**Goal**
Pick out every line of the listing below that contains the word "Switch", and copy each of those lines.

**Listing**
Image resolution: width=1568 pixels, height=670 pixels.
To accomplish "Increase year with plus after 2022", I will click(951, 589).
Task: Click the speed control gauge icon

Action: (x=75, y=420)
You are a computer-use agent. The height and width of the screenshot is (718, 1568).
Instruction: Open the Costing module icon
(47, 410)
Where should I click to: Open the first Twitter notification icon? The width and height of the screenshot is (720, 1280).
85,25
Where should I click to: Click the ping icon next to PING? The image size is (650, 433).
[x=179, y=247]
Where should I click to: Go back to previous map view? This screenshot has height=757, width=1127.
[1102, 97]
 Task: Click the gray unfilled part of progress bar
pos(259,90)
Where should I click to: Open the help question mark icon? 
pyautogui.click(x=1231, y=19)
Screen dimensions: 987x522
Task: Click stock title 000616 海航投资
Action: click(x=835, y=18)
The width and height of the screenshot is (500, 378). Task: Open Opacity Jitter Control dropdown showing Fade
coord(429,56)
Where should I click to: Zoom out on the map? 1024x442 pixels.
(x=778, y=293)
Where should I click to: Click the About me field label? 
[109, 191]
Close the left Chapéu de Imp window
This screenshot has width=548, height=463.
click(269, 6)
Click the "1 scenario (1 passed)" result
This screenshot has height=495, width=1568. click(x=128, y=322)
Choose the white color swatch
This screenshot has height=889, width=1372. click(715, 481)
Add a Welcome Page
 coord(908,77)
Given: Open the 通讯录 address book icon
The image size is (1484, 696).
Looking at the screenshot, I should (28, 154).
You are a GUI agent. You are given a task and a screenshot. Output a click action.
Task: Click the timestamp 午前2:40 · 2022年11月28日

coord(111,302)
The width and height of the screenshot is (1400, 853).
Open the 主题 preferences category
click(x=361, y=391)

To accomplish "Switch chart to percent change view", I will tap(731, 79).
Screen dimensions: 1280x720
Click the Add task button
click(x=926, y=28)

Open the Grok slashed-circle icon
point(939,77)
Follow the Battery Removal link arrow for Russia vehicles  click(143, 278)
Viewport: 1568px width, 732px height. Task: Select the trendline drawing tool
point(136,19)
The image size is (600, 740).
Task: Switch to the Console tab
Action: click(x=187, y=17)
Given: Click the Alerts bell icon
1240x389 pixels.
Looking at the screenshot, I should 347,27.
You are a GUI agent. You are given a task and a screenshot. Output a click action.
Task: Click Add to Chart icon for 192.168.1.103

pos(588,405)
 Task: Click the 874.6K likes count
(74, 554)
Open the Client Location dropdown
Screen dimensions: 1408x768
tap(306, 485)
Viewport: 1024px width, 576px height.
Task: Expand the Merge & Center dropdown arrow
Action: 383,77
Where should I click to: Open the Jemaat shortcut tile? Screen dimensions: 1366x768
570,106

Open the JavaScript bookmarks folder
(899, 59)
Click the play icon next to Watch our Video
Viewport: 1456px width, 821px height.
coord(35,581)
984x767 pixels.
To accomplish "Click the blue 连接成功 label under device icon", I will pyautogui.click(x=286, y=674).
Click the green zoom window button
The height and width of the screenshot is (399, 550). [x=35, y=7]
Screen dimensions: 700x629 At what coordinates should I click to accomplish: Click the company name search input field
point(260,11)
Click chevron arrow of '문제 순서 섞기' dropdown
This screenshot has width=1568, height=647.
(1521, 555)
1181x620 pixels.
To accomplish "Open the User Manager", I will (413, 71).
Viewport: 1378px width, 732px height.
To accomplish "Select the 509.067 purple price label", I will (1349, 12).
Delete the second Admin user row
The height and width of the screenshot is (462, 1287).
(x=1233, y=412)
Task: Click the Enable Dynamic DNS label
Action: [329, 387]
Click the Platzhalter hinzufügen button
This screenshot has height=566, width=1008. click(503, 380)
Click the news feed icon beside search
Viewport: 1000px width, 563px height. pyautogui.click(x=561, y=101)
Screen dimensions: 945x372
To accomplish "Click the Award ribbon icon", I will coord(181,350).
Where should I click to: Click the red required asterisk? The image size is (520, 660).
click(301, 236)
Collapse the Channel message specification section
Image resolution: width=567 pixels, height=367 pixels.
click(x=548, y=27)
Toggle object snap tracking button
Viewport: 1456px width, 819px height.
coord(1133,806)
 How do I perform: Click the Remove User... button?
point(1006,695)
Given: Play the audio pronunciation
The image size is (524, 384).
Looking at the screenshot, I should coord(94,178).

**Task response**
To accomplish "Switch chart to percent change view", I will tap(731, 79).
Task: Switch to the Console tab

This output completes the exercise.